** START DATA FOR THIS EXERCISE **

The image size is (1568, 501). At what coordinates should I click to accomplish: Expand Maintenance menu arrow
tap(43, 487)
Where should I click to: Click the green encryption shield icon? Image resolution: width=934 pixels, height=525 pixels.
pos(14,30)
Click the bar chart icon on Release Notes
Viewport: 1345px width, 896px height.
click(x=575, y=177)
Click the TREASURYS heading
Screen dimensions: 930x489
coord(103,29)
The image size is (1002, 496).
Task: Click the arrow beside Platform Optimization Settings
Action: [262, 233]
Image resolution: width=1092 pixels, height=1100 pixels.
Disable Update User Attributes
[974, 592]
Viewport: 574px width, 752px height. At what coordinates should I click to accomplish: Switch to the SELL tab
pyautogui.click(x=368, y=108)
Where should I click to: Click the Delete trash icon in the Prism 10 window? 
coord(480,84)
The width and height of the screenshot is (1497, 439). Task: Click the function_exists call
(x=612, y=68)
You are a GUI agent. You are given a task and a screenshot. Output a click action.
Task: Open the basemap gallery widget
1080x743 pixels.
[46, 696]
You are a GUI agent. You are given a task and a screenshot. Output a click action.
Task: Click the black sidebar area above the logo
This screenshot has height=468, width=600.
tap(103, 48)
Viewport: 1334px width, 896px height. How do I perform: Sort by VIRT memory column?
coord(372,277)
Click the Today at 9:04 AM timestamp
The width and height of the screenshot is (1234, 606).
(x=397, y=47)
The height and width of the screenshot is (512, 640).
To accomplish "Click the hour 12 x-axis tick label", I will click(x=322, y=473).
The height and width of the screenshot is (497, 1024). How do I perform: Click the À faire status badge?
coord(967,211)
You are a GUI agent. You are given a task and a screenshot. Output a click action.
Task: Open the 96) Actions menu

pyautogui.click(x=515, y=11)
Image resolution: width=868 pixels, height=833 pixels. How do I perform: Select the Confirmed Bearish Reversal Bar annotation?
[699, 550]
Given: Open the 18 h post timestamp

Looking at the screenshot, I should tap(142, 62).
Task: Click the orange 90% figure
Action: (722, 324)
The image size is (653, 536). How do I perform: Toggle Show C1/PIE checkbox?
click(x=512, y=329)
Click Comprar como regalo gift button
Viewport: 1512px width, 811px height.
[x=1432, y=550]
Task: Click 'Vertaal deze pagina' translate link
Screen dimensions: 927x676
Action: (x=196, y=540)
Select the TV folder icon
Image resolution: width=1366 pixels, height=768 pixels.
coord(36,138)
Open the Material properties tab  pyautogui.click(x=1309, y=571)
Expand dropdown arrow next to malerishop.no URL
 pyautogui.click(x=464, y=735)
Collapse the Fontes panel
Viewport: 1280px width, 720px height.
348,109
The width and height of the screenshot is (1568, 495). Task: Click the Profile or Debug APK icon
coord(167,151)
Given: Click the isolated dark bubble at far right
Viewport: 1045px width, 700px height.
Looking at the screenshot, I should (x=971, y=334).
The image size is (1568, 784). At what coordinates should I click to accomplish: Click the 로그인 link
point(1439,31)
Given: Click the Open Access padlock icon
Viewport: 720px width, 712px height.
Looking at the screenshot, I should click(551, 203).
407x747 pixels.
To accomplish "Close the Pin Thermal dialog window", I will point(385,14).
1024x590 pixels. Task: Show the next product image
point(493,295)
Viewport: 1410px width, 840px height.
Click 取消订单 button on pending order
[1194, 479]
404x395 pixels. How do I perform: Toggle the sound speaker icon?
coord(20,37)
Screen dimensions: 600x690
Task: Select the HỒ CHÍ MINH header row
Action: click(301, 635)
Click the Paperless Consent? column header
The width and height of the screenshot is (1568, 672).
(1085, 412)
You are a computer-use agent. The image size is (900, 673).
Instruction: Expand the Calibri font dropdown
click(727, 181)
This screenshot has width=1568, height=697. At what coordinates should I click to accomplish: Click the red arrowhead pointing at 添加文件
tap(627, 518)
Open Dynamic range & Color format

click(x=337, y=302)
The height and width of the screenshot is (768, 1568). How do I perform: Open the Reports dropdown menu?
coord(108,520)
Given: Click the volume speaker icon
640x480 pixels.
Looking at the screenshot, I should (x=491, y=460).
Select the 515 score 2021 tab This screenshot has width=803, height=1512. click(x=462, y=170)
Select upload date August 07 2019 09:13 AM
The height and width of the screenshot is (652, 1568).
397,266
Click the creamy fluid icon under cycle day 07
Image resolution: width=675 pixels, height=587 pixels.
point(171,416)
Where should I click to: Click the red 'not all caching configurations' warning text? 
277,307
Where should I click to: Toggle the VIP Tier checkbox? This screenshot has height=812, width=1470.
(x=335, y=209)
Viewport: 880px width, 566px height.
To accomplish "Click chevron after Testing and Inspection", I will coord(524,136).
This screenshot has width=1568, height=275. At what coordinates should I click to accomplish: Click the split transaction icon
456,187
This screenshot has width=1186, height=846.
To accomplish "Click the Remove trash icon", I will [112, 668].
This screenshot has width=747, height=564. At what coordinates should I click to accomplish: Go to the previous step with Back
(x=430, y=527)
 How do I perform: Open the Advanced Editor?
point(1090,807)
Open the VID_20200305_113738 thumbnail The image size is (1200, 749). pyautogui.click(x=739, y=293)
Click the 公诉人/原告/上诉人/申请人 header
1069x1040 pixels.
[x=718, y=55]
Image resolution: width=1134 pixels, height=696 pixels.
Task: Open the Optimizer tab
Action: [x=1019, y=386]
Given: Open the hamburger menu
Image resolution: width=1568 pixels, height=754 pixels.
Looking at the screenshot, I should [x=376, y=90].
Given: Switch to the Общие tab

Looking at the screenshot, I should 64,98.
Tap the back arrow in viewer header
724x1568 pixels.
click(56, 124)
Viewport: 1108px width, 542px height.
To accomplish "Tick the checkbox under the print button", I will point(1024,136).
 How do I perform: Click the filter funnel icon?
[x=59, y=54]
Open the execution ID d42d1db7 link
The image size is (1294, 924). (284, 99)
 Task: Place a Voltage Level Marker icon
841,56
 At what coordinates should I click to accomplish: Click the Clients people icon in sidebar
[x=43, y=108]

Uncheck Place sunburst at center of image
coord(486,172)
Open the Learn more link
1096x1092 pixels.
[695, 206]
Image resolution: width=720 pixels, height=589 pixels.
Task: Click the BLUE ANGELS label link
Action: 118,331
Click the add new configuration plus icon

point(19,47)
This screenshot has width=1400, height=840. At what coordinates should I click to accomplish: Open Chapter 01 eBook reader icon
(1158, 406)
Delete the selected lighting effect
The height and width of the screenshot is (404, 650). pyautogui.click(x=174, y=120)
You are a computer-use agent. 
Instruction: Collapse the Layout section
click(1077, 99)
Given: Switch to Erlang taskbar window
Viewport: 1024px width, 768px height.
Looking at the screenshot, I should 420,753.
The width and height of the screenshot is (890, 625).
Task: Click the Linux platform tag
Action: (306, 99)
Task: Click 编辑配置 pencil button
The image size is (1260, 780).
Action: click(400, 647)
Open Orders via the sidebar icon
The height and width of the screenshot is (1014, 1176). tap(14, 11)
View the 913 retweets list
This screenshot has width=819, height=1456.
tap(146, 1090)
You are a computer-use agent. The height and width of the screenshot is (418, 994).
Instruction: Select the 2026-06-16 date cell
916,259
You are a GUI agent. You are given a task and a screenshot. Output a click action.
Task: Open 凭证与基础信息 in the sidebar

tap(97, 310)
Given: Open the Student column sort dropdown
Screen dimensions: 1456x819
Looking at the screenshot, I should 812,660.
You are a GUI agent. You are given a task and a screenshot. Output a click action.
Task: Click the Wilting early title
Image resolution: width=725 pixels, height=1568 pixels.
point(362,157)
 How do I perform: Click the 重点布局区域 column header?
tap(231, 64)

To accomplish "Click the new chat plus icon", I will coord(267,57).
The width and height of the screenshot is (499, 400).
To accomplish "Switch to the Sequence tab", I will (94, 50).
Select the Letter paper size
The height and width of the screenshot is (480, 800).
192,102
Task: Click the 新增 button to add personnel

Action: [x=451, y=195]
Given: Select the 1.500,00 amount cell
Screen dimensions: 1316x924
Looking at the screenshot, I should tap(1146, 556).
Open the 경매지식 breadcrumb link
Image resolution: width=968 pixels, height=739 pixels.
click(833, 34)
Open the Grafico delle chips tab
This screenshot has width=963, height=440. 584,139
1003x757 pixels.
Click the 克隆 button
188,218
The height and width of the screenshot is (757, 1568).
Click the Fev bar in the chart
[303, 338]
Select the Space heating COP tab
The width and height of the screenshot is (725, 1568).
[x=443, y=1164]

** END DATA FOR THIS EXERCISE **

» YOUR GOAL
Reproduce the records verbatim from the first line through the line containing "pyautogui.click(x=368, y=108)", including both.

» TASK RESPONSE
The image size is (1568, 501). At what coordinates should I click to accomplish: Expand Maintenance menu arrow
tap(43, 487)
Where should I click to: Click the green encryption shield icon? Image resolution: width=934 pixels, height=525 pixels.
pos(14,30)
Click the bar chart icon on Release Notes
Viewport: 1345px width, 896px height.
click(x=575, y=177)
Click the TREASURYS heading
Screen dimensions: 930x489
coord(103,29)
The image size is (1002, 496).
Task: Click the arrow beside Platform Optimization Settings
Action: [262, 233]
Image resolution: width=1092 pixels, height=1100 pixels.
Disable Update User Attributes
[974, 592]
Viewport: 574px width, 752px height. At what coordinates should I click to accomplish: Switch to the SELL tab
pyautogui.click(x=368, y=108)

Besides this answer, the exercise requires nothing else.